### Aufgabenstellung
Prüfen Sie, ob die folgenden Aussagen mit dem Textauszug über Tim Klinger übereinstimmen, und beantworten Sie jede mit Ja oder Nein sowie der entscheidenden Textstelle als wörtliches Zitat.
(a) Mit den Eltern wird auch über Berufliches gesprochen.
(b) Als Alternative nennt Tim Klinger eine Ausbildung.
(c) Ausgeprägte Zielstrebigkeit zeigt sich laut Text bei vielen jungen deutschen Radprofis.

### Textauszug
=-=-=

Mit Vater Mario und Mutter Sigrid wird alles besprochen, auch und vor allem das Berufliche. Was passiert, wenn der Fahrplan durcheinander gerät, wenn es zu Verzögerungen etwa durch Verletzungen kommt? „Entweder packe ich es innerhalb dieser Zeit oder ich muss mir Gedanken machen, ob ich nicht doch was anderes mache“, sagt Tim Klinger. „Alternativ könnte ich immer noch studieren.“ Das klingt rigoros, ist aber wohl nur ein Indiz für eine ausgeprägte Zielstrebigkeit, die bei vielen der jungen deutschen Radprofis festzustellen ist.

=-=-=

### Inhalt des Datensatzes
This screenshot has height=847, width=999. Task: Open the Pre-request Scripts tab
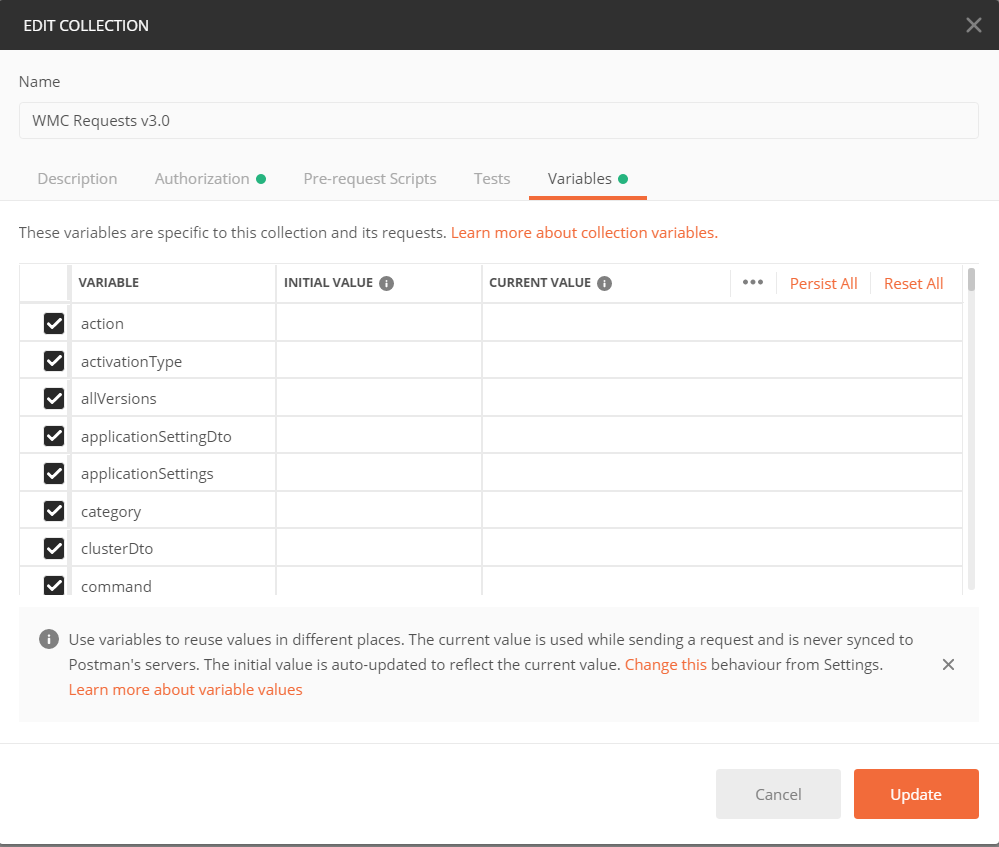pyautogui.click(x=370, y=178)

=-=-=

### Lösung
(a) Ja: „Mit Vater Mario und Mutter Sigrid wird alles besprochen, auch und vor allem das Berufliche.“
(b) Nein: „Alternativ könnte ich immer noch studieren.“
(c) Ja: „eine ausgeprägte Zielstrebigkeit, die bei vielen der jungen deutschen Radprofis festzustellen ist“